Margareth sonhava em casar e ter filhos, mas isso
não aconteceu. Em setembro de 2005, numa entrevista ao DIARINHO, a mulher da
janela revelou que não descartava fazer inseminação artificial pra ter um bebê,
mas não teve grana pra isso. O desejo dela era tão grande em ter um filho, que
manteve um quarto com mais de 20 bonecas e ainda vestidinhos, berço, carrinho,
lembrancinhas e enxoval completo pro seu tão sonhado bebê.
A peixeira
era paqueradora, mas ao contrário das outras moças da sua época, não
frequentava bailes. Ela preferia ficar na janela, à espera de seu príncipe
encantado. Margareth morou sozinha durante 20 anos, sempre no mesmo endereço, e
ficará na lembrança dos peixeiros que em algum momento passaram e avistaram ela
curtindo seu mundo, da janela do apê." (Diarinho do
Litoral, 09/02/2010)
No andar de
cima, com certeza, as janelas são maiores. Canta, Margareth !
Tonho da Cruz: Personagem
folclórico nas Festas de Corpus Christi, da década de 80. E lá vinha o Tonho,
pela rua Tijucas, a exemplo do Pagador de Promessas, carregando sua Cruz e sua
história de fotos e romarias. Foi candidato a Vereador nas últimas eleições,
(aquele vestido de Papai Noel !!!!) ...
Nego Dico:
Valdir Flormino Rafael, o Nêgo Dico, era uma das figuras mais conhecidas na
cidade e considerado o torcedor símbolo do Marcílio Dias. Quando não estava
torcendo pelo Marcílio, sofria pelo Flamengo. Irreverente, era figura
folclórica no Mercado Público. Foi destaque no Carnaval de 2004, quando o Bloco
Acadêmicos do Beco, homenageou o Marinheiro. No carro alegórico “Gigantão das
Avenidas”, lá vinha o Nego Dico, como torcedor símbolo que, às vezes, não só
xingava o juiz, mas assistia o jogo de costas, para não ver o péssimo
desempenho do seu time do coração. Morreu no dia 29 de junho de 2004, de câncer
no esôfago. Nas arquibancadas do Estádio do Marcílio e pelas ruas da
cidade, ficou a imagem do Nego Dico, o personagem mais folclórico de Itajaí...

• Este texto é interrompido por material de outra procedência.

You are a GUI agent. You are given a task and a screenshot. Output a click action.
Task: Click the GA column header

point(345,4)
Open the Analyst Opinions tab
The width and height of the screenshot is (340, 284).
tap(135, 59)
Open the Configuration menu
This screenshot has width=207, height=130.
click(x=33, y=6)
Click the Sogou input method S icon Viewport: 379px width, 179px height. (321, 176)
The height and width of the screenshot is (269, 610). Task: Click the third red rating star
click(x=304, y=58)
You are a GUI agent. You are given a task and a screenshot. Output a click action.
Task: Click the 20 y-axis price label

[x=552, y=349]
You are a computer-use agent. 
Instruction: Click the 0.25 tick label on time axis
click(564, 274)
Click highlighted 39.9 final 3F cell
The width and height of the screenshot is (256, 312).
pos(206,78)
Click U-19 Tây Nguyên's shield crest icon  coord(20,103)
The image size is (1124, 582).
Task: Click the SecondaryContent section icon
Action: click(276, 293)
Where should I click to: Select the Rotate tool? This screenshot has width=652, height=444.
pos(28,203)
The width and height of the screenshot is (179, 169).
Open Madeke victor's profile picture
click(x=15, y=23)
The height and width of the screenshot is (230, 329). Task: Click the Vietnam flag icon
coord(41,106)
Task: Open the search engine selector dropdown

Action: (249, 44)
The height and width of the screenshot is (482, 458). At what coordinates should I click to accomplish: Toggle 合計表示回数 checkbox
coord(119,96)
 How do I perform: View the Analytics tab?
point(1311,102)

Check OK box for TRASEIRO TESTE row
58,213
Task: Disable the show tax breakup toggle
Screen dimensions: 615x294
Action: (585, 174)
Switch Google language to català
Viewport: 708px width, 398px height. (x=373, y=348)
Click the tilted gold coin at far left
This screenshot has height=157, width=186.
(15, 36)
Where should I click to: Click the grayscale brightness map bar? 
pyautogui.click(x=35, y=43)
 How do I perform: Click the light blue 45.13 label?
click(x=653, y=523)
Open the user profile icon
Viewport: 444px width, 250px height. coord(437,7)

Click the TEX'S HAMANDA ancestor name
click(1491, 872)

"Olha o Nêgo Dico aí, gente !"
Buti: Primo e amigo “de copo de
de cruz”, o Nego Buti chora, até hoje, a morte do Nego Dico... Além dos “botecos” do Bairro
Fazenda, Buti perambula o dia inteiro pelas ruas da cidade. Freqüentador
assíduo da Praia do Atalaia e Cabeçudas, tem a risada mais folclórica da
cidade. Será que ainda existe alguém que nunca viu o Buti por aí ?
Ti Liga: Apareceu
no final dos anos 90, pelos arredores do Posto de Saúde, tocando violão para as
meninas. Morava em frente ao Mercado Público, onde extintores de incêndio,
caixas de som e outras bugigangas penduradas, faziam daquela a sacada mais
maluca da cidade. Engraxa sapato, no Centro, próximo ao Correio...
Mamão: Baixinho,
gordinho e de cabelo avermelhado, andava sempre de camisa estampada, pelos
arredores do Camelô, trocando relógio, comprando relógio, e falando sozinho,
como se estivesse sempre mastigando. Também morreu entre 2001 e 2002.
Mas não
precisamos remexer mais no passado, para lembrar de um Velho Candinho,
esmolando, na porta do Supermercado Riachuelo; um Armando, de pernas cruzadas,
balançando prá frente e prá trás mostrando um sorriso sem dentes, e batendo uma
garrafa plástica na calçada; o Julio César “Ceguinho da Discolândia”, que na
Hercílio Luz, em frente a antiga Discolândia do Beto, ainda canta e oferece
música para a moça bonita que acaba de
passar; o “suposto” filho de uma das “Maria do Cais”, todo “bixiguento”,
pedindo pão e moeda, na Praça da Matriz... Fora isso, alguém lembra da velha
louca, de lenço enrolado na cabeça raspada, enfiada em duas ou três saias, que vinha de Piçarras, para dar de dedo
nos manequins, das vitrines, no centro ?
Segundo ela, eles foram responsáveis pela morte de um parente seu...
O tempo não
conseguiu engolir da memória, esses personagens que, se já não são saudade,
ainda são folclóricos. Doentes mentais, andarilhos, esmoleiros, que ganharam
espaço nas ruas e na alma daqueles que sabem entender e aproveitar a essência de qualquer presença.
Criaram momentos e de algum jeito, assim como Judith, a Louca por Amor, dos
anos 40 ou 50, fizeram um pouco da história de Itajaí.